Description of the task: When a line of the entries contains "agent", please list that line.
--------------------------------
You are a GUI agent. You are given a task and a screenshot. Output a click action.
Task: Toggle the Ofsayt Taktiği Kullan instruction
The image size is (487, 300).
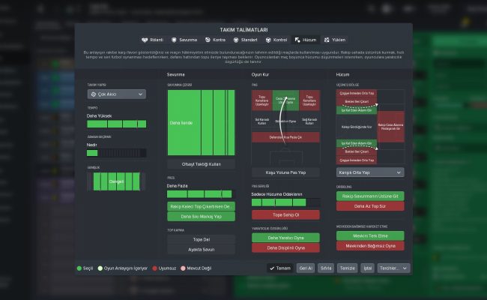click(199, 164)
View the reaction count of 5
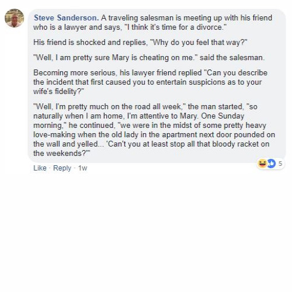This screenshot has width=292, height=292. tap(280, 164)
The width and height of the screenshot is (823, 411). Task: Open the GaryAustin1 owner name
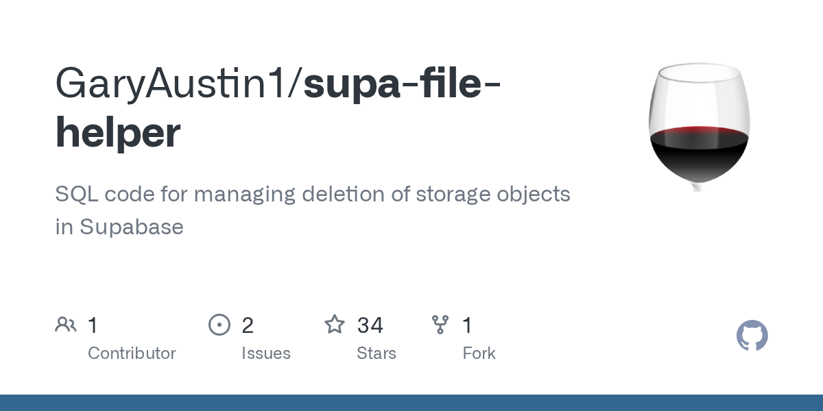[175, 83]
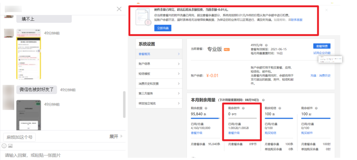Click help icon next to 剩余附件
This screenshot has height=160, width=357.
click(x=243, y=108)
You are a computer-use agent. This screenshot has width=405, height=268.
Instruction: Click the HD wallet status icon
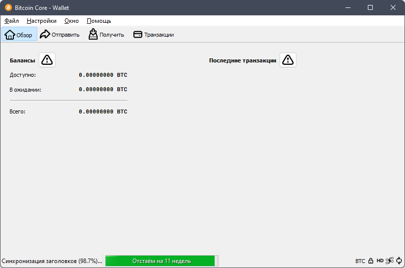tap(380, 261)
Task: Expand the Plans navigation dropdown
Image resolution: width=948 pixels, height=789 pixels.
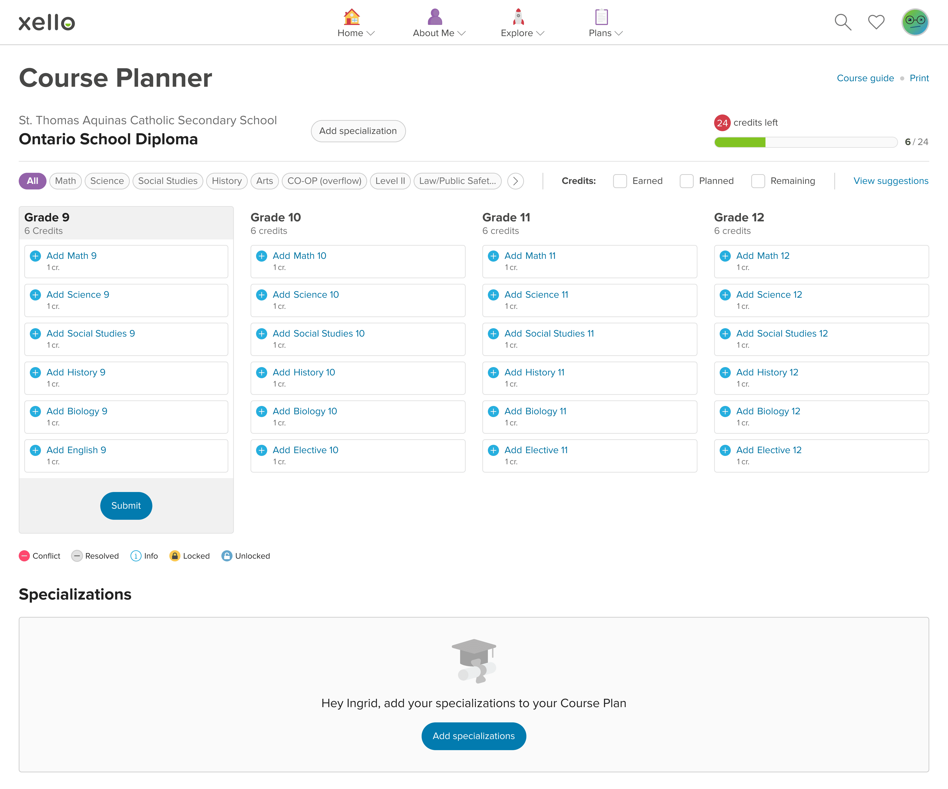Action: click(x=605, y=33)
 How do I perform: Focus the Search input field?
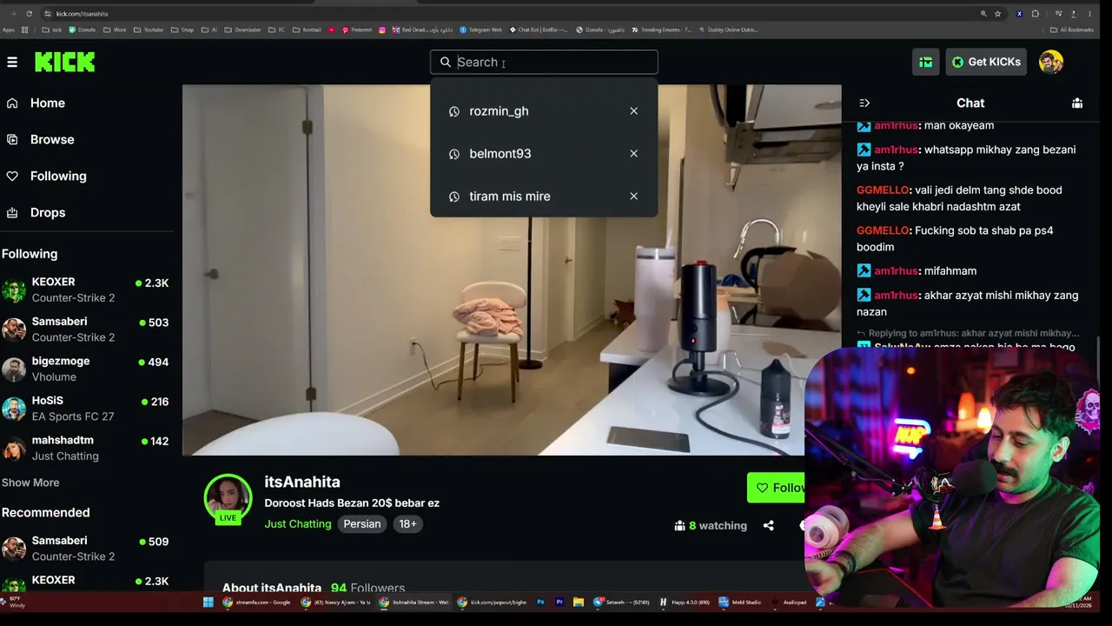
--------------------------------
Completed task:
You are a GUI agent. You are given a task and a screenshot. Output a click action.
You are a computer-use agent. This screenshot has width=405, height=268.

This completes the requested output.